What will it take to change that?

One massive shift would be an investment in teaching people about mental health and mindfulness from a young age. Too often it’s a hospital giving some form of this education after an emergency rather than before it, when that information may have helped stop a buildup of subconscious stress. Karim says a genuine effort will have to be visible in schools, on social media, in PSAs and beyond, given that it’s so easy for people to simply forget about managing their mental health until the point when they’re incapacitated by symptoms.

“It would have helped to hear about this in middle or even elementary school because people go through life hearing depression and anxiety and they think, Oh that’s not gonna be me,” Mark adds. “But the truth of the matter is, now that I look into it, just about every one of my friends have been on the verge of considering suicide at one point. What does that say?”

And that reform needs to touch the entire medical infrastructure as well. In addition to a lack of fast, convenient mental-health clinics, there’s still a problem with patients feeling shame or disappointment from doctors who don’t seem to believe or take their psychosomatic symptoms seriously, Karim says. Futernick believes that patients could see better care if more ER doctors were empowered to handle basic psychiatric cases, including people who are symptomatic because they’ve run out of their usual medication. A solid psychiatric backup team and more individual training with prescribing psychiatric medications could be a win-win for doctor and patient alike, he says.
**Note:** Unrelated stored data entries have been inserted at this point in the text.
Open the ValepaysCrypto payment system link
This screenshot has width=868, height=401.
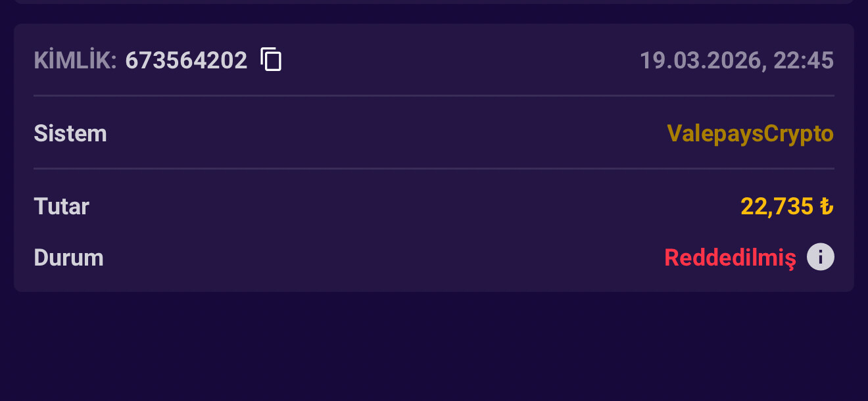point(750,134)
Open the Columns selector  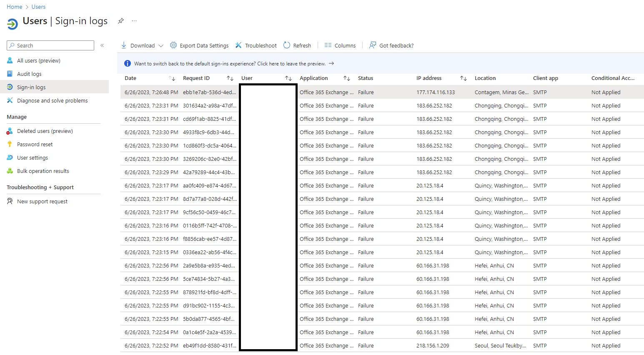(340, 45)
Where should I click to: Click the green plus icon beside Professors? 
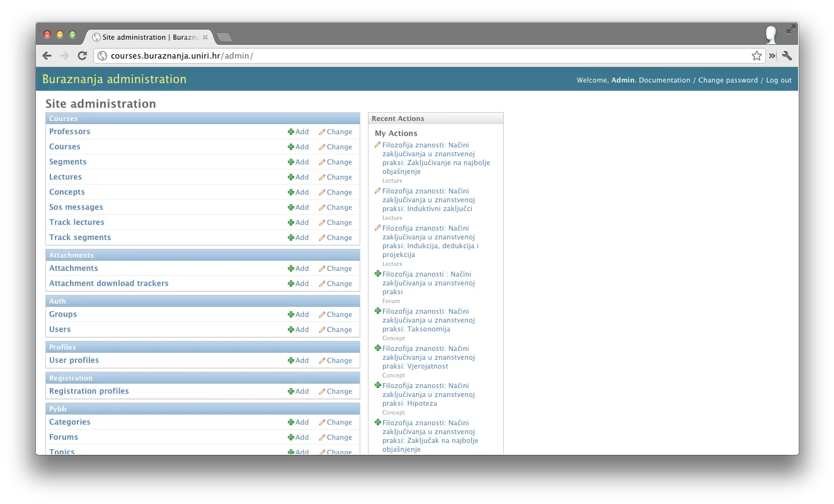291,132
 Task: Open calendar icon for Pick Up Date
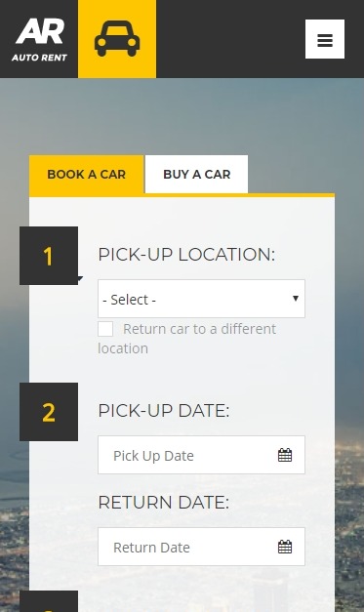(285, 455)
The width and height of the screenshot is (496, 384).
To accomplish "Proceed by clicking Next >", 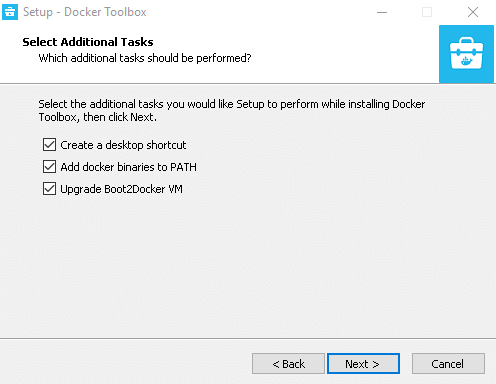I will tap(363, 364).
Realistically, these expectations are tempered by more foundational flaws. Case in point: The difference in access to healthcare Futernick’s noticed when working in wealthy West L.A. versus his current position in Downtown L.A., which courts poorer patients from East and South L.A. who are on the widely criticized state Medi-Cal insurance program. “It’s absolutely not available, not easy to obtain, and I’m not just talking mental health care, I’m talking about health care, whether it’s for their diabetes or cancer or bipolar disorder,” he says.

Talking about mental health makes Futernick remember a lesson he learned during his rookie residency years. One of his attending doctors asked him a simple question: “If you’re discharging a 20-year-old with chest pain who probably was having a panic attack, what’s she most likely to die of in the next 30 days?”

His mind ran through the simple answers, like a blood clot, a heart attack or some unusual cardiovascular shock that strikes young patients. But Futernick was way off-the-mark. Given that the patient was so stressed and anguished that they felt serious chest pain, the likeliest cause of death, his mentor said, is suicide.

The lesson stuck with him. A mental-health emergency that lands someone in the ER, hurting and confused, may just be in their head. But the actual outcome once they step out the doors can be as fatal as anything else.